Songtsen Gampo (569?–649? 650) was the thirty-second ruler of Yarlung, a small kingdom in the Yarlung Tsangpo River Valley of central Tibet. He expanded territory to form a vast empire stretching from the borders of Bactria to Han China and from Nepal to the borders of East Turkistan, including the Zhang-zhung kingdom. Traditional accounts credit him with being the first to bring Buddhism to the Tibetan people. He is referred to in traditional sources as the first of the three great Dharma Kings.
In order to stabilize political alliances and his own position of power, Songtsen Gampo married a number of princesses, first from Zhang-zhung and then, late in his reign, Princess Wengcheng from Tang China and his Nepali consort Bhrikuti, a princess of Nepal’s Licchavi dynasty. These two wives are regarded as incarnations of Arya Tāra (Tib. Dölma). The Chinese princess is known as Döl-kar, or ‘the white Dölma,’ and the Nepalese princess Döl-jang, or ‘the green Dölma.’

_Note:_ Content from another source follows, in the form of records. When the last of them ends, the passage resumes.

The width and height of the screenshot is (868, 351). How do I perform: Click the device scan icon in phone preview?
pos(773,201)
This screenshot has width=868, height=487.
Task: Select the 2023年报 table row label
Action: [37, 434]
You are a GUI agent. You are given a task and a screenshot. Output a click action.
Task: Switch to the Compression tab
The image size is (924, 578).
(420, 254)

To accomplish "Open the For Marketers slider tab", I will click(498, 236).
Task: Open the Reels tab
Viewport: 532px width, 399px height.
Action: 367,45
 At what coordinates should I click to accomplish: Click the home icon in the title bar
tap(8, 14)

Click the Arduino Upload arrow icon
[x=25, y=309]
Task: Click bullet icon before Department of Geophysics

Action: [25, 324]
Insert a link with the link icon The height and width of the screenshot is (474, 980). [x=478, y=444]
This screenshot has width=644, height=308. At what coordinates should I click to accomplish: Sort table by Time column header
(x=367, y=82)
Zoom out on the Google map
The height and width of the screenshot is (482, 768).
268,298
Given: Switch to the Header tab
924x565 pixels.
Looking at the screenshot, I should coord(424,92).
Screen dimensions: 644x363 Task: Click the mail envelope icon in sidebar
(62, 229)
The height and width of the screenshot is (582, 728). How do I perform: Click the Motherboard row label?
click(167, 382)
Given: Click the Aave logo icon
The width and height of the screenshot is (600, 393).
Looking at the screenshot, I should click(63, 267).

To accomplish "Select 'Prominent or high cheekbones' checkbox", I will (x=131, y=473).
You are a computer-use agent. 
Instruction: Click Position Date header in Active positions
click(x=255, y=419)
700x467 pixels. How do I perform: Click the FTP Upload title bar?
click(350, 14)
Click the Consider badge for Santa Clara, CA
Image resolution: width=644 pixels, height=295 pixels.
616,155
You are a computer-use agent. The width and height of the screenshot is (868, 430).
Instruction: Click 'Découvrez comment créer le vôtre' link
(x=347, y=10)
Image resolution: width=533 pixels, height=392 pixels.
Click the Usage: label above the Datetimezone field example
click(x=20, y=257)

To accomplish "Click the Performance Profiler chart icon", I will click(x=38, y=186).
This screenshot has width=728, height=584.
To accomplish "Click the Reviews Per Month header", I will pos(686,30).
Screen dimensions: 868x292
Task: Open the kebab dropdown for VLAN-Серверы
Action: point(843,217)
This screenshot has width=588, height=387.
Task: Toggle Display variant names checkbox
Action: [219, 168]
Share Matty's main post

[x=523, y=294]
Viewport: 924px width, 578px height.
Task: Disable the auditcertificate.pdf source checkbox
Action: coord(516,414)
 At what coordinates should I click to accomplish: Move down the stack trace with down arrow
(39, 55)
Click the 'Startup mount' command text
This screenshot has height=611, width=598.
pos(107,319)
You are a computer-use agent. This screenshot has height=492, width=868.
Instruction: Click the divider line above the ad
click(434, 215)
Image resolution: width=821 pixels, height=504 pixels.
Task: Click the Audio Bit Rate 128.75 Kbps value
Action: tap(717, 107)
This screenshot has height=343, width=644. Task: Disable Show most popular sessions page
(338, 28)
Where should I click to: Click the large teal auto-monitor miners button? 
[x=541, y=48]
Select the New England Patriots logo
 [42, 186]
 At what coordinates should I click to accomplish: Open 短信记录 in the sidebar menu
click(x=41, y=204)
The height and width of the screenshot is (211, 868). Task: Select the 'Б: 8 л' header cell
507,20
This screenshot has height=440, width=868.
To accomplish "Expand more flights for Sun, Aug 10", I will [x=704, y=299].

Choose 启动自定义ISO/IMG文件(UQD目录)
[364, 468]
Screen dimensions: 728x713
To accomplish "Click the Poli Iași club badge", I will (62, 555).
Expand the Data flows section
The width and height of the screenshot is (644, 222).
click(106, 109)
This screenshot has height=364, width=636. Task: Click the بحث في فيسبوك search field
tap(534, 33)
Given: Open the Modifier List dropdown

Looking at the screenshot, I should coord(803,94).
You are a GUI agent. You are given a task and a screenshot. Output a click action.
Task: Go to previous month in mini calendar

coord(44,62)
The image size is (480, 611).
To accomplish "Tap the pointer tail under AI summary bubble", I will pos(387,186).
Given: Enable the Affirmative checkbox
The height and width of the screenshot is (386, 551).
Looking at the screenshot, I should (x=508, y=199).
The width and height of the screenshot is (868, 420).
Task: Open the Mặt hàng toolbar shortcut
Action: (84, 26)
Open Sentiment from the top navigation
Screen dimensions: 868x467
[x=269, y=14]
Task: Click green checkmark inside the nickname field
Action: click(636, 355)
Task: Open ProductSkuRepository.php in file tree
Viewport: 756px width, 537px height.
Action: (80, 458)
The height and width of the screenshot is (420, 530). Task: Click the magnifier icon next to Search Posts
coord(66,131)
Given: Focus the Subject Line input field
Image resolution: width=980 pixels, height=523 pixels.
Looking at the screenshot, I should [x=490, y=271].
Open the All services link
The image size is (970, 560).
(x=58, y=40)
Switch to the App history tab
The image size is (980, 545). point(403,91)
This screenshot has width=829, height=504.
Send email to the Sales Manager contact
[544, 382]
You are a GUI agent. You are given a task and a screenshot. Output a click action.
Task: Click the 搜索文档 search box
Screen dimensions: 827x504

Songtsen Gampo sent seventeen Tibetan students to Kashmir in India to master its languages, necessary to study Buddhist scriptures. Thonmi Sambhota, the most famous of these students, is credited with the introduction of a written Tibetan alphabet and grammar, based upon the Khotanese adaptation of the Indian Upright Gupta script. Thus, under the emperor’s patronage, the classical and literary Tibetan language was created.
Songtsen Gampo moved the seat of his newly unified kingdom to the Kyichu valley site of the future city of Lhasa. Originally a herding ground called Rasa (“the place of goats”), the name was changed to Lhasa (“the place of gods”) after the emperor founded the Jokhang Temple. His heir, the third Dharma King Ralpacan, (r. c. 800-815)erected the Skar cung pillar and had it inscribed that during Songtsen Gampo’s reign, “shrines of the Three Jewels were established by building the temple of Ra-sa [Lhasa] and so on.”
The Emperor made an overt declaration of the primacy of the Buddhist faith by ordering the erection of a set of 13 Buddhist temples on specially chosen geomantic sites around his realm. The landmass of the extensive Tibetan plateau was viewed as a demoness lying on her back. Locations for the temples were carefully selected corresponding to key points of Chinese acupuncture applied to the body of the demoness. In this way, the emperor put in place a force to neutralize any opposition to his rule from local malevolent spirits.
The Old Tibetan Annals records his death in 649, and according to Chinese sources, the Chinese emperor sent a letter of condolences. Songtsen Gampo was buried, according to the chronicles, in the “Valley of the Kings” in Yarlung.